Over the next couple of blog posts I will be discussing someof the other illnesses that can commonly affect people with endometriosis. Please note that you do not have to have endometriosis to suffer from any ofthese conditions, and this list is not exhaustive. There are many other conditions that can be experienced alongside endometriosis, however I couldn’t cover all of them this month. If there is a specific condition that I have not covered, but you would like a blog post on please let me know either by leaving a comment below or by sending me a message. Today’s blog post is about adenomyosis.
Adenomyosis is often referred to as a cousin of endometriosis, the two have many similarities, but there is one key difference– the location of the endometrium-like tissue. With endometriosis, the tissue is found on the outside of the organs (usually those located in the abdomen, but not exclusively), whereas with adenomyosis the tissue is found on the inside of the uterine wall muscle (the myometrium). These lesions cramp, bleed and spread just like endometriosis does. It can be located in one area of the uterus, or spread across the uterus muscles, making the uterine walls thicker.
Whilst awareness is slowly and steadily being raised for endometriosis, adenomyosis still triggers confused faces and a response of “adeno-what?”. Googling “what is adenomyosis” doesn’t bring up many detailed results. Many women are not fully aware of what adenomyosis is before they are diagnosed with it. Even after diagnosis there is still a fair amount of confusion.
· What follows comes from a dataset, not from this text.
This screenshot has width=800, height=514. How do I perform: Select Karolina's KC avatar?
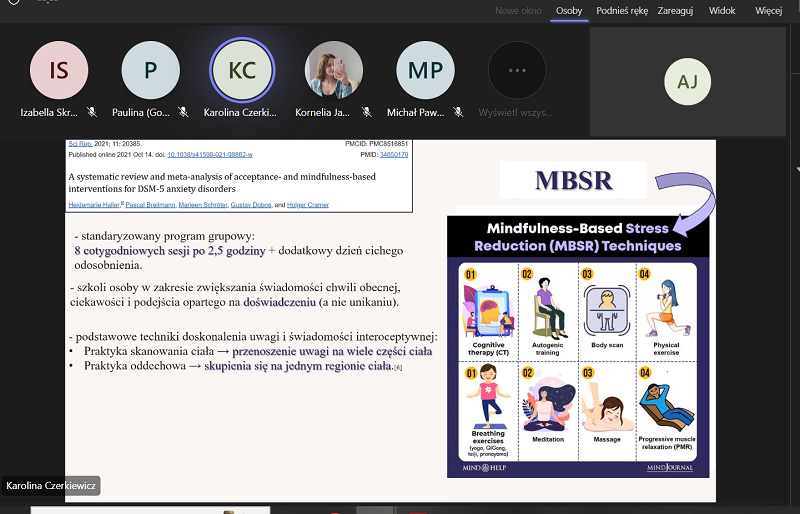[241, 70]
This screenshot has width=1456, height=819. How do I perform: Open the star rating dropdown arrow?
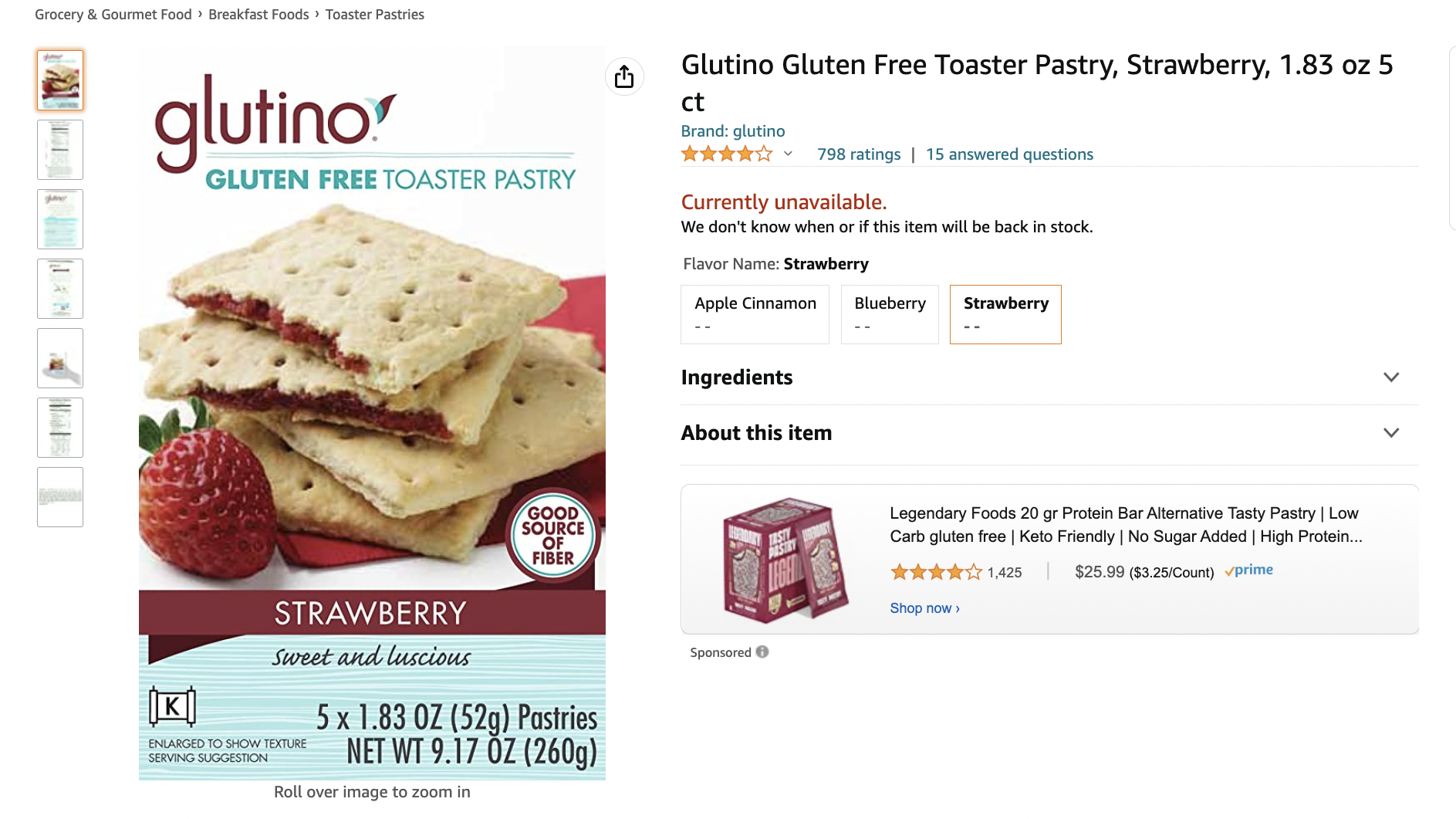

Symptoms can vary between those with adenomyosis, but the following list is a general guideline. It is always important to remember that some people can be completely asymptomatic.
Heavy prolonged periods
Severe menstrual cramps
Abdominal pressure
Pain during sex
Spotting between periods
Blood clots during periods
Abdominal tenderness
Chronic fatigue
April is adenomyosis awareness month, so I’m sure you’ll be seeing many more posts about it soon!